Long after the last car was gone and they had sent Eve in the limo with the assurance that they would just get a cab, Lisa sat next to him in the empty graveyard. He was so alone. She could see it in his eyes. His heart was shattered into ten thousand pieces, and she had no idea how to pick up even a single one. In fact, her presence seemed not to even mark the blank slate of his consciousness.

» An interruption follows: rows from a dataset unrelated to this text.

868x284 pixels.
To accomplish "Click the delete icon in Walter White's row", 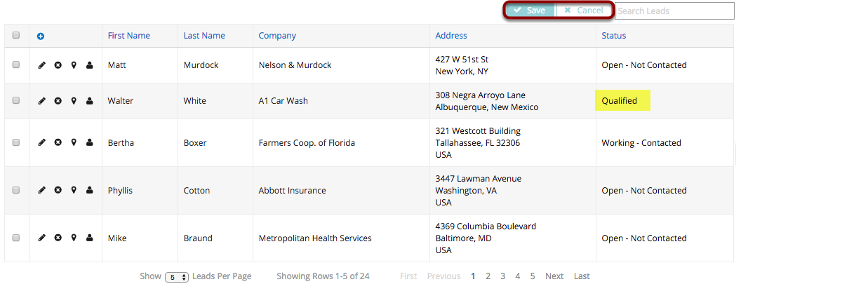I will pos(58,101).
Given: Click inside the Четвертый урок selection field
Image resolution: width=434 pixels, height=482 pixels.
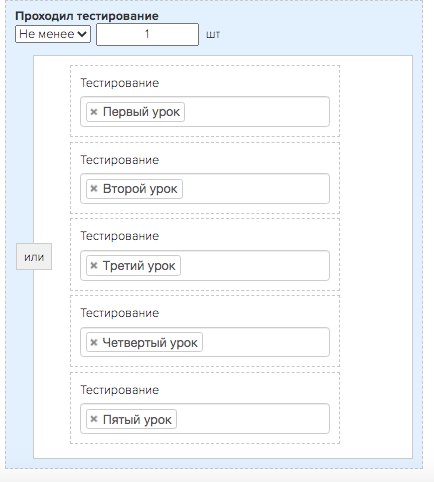Looking at the screenshot, I should [205, 342].
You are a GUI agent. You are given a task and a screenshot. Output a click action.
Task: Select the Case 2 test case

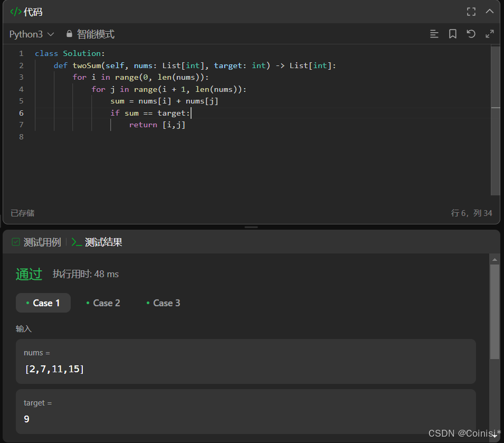[106, 303]
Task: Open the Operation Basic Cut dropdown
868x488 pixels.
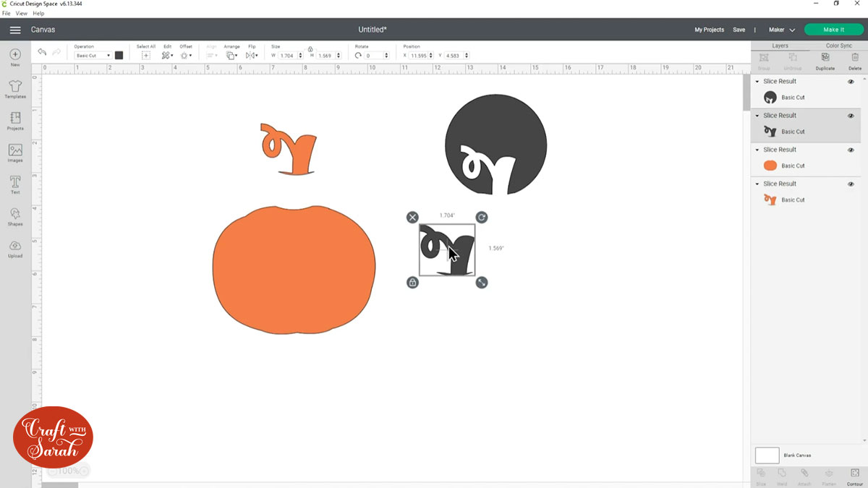Action: tap(93, 56)
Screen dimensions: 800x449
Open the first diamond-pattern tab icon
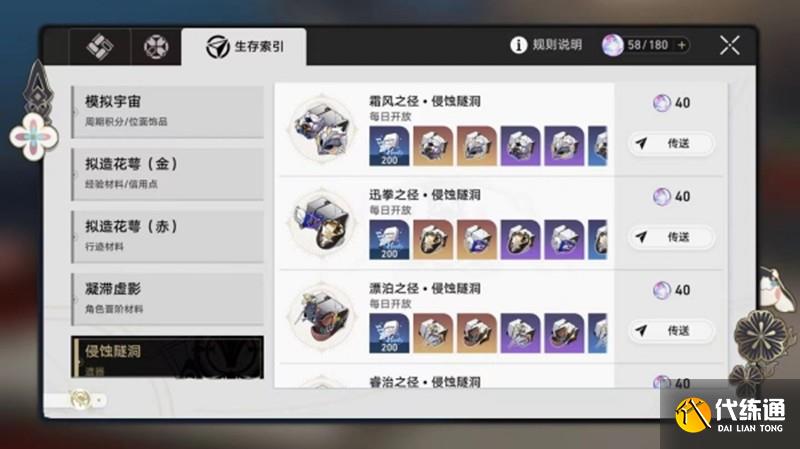pos(99,47)
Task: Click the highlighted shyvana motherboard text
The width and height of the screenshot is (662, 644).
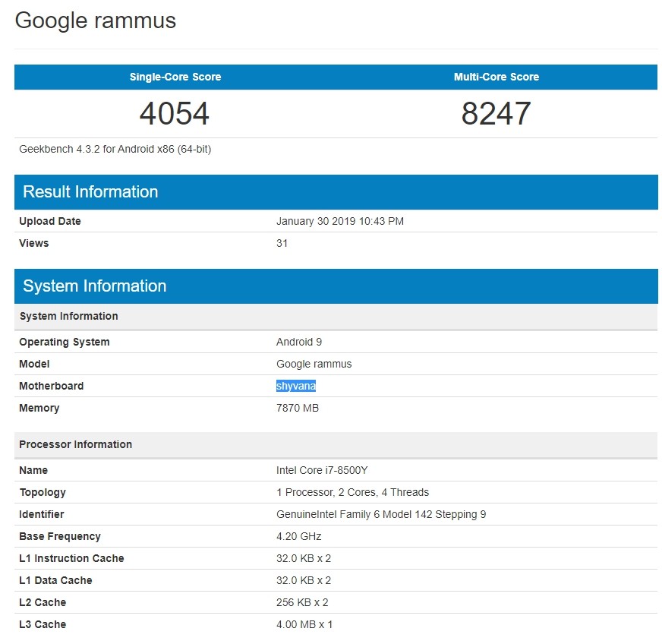Action: click(x=296, y=386)
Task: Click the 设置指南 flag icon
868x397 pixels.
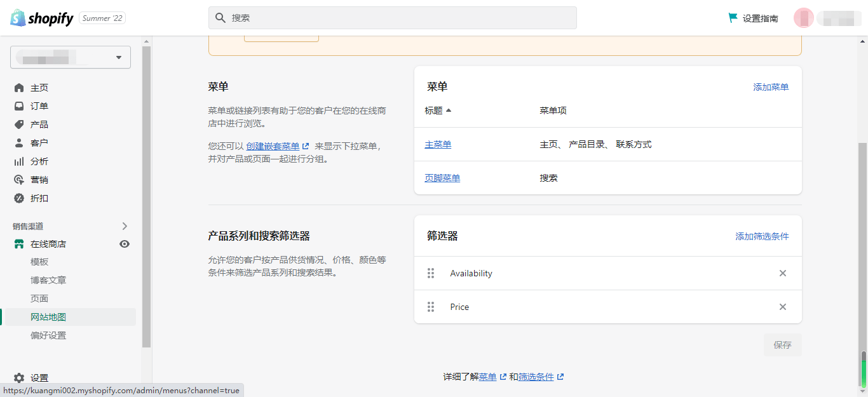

“I should have said he liked trees,” Jeff said softly, and Lisa’s gaze went to his face. “Pine trees were his favorites. Pines and firs. Something about their needles.” He squinted into the thought. “I don’t really remember why.”

“You did all you could,” she said gently. “I’m sure he was totally amazed you got up there at all.”

“I didn’t want to.” It was the first time he had admitted that. “I thought I was going to lose it there for a minute. Man, that was hard.”

“But you did it.”

“I just wish I could go back and do it all again,” Jeff said. “I think we missed so much.”

“No,” she said with a soft smile, “I think you got all the important stuff done.”

His gaze swung to her face. “You think?”

“Yeah, I do.”

Under her hand the bandages lifted, carrying her hand right up with them to his lips which he laid softly on the smooth skin. “I couldn’t have gotten through this without you.”

Gently she laughed. “Yes, you could have, but I’m glad you didn’t have to.”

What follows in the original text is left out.